SHARM EL-SHEIKH, Egypt, Nov 18 (Reuters) - The European Union expects to have its regulations completed in time for the introduction of a G7 plan to cap the price of Russian crude oil on Dec. 5 , the EU's energy policy chief told Reuters.
The EU will ban Russian crude imports from that date, and Russian oil products from Feb. 5, depriving Russia of oil revenues and forcing one of the world's top oil producers and exporters to seek alternative markets.
In addition, a G7 plan, intended as an add-on to the EU embargo, will allow shipping services providers to help to export Russian oil, but only at enforced low prices. This is also set to take effect on Dec. 5.

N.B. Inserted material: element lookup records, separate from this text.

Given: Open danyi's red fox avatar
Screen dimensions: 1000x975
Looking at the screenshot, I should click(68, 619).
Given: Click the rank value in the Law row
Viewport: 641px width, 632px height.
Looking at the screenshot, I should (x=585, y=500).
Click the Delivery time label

"Our sanctions will cover crude for EU member states so we will not buy Russian crude oil starting from December 5 and we covered the possible oil price gap for international buyers with our eighth package of sanctions," EU energy commissioner Kadri Simson said.

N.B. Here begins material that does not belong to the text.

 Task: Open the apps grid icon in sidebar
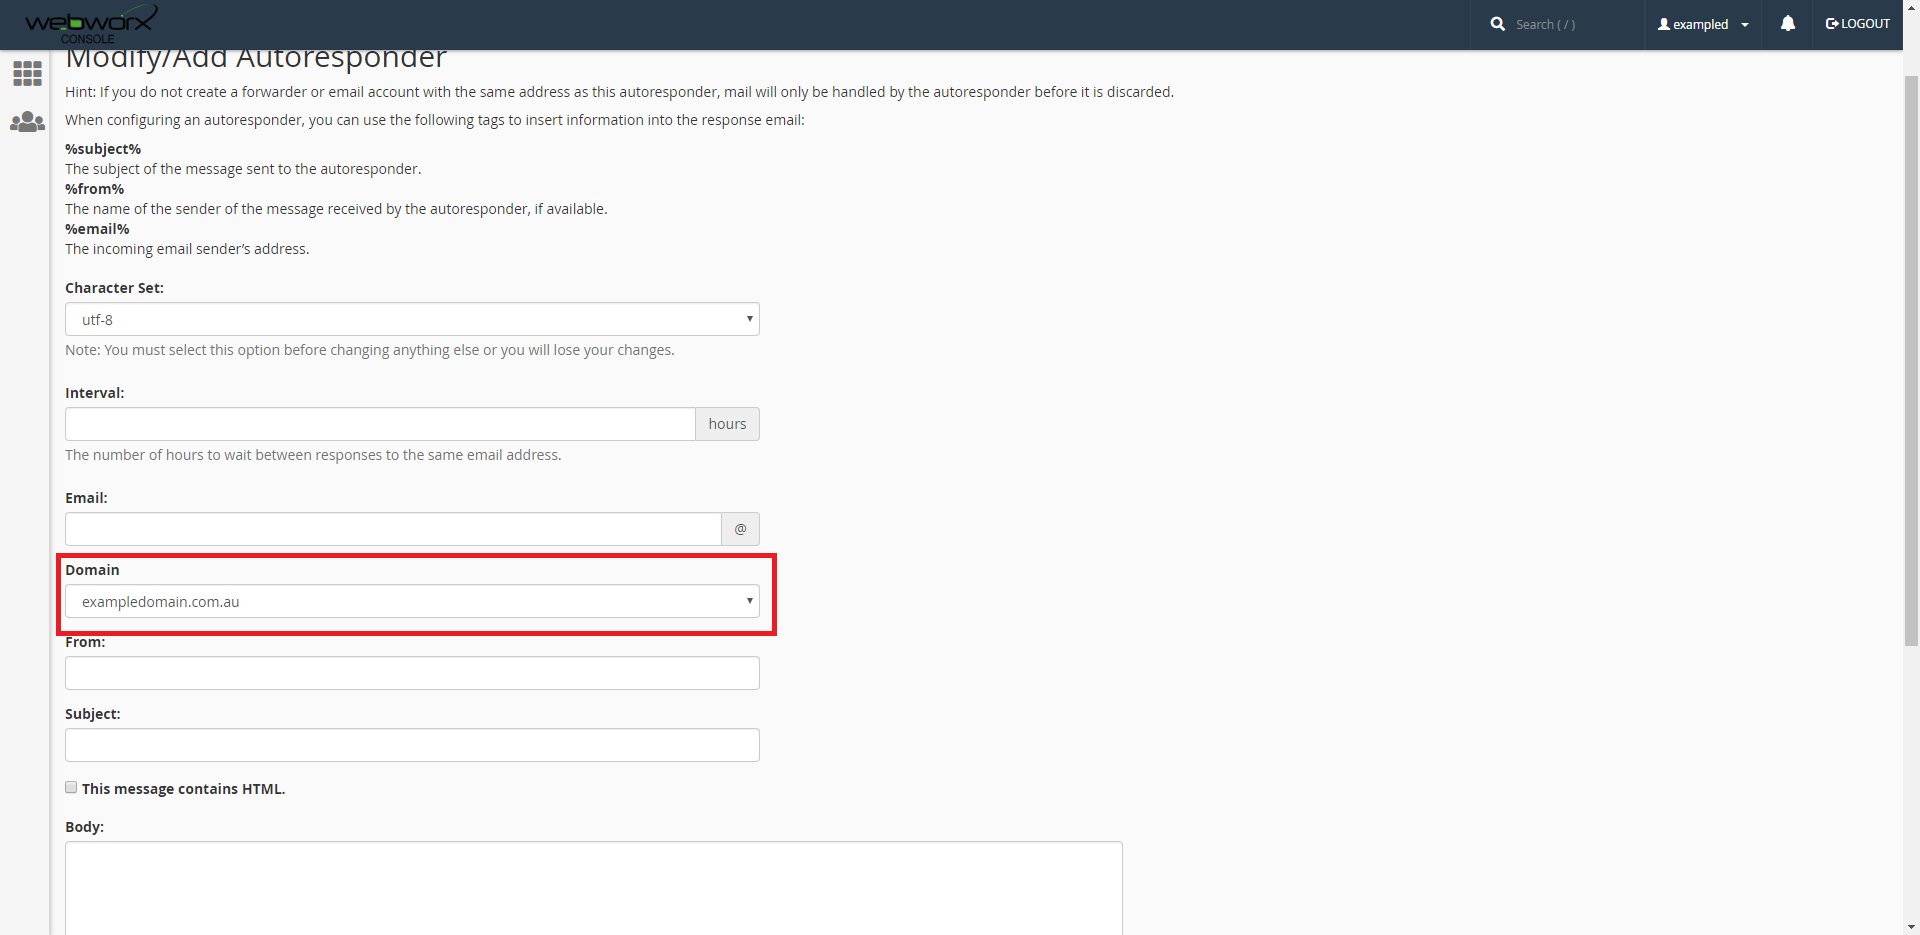pyautogui.click(x=27, y=73)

"If the G7 will decide the exact price cap level, we also will need a council mandate for that," she said on the sidelines of the COP 27 climate summit in Egypt this week.
Simson said there was enough time: "We have been able to negotiate within days. So the overall framework is in place."
The International Energy Agency said this week the move to deprive Moscow of revenue would create more uncertainty for oil markets and add to pressure on prices, including diesel. read more
Washington plans to issue guidance in coming days on the Russian oil price cap and is ready for some "hiccups" in its implementation, a U.S. State Department official said separately.
An EU official said that exchanges continued with the G7 in view of the Dec. 5 deadline.
"The aim is of course to have finalised an agreement with the G7 before the 5th Dec," the official said, adding it was "aware that there’s not much time left".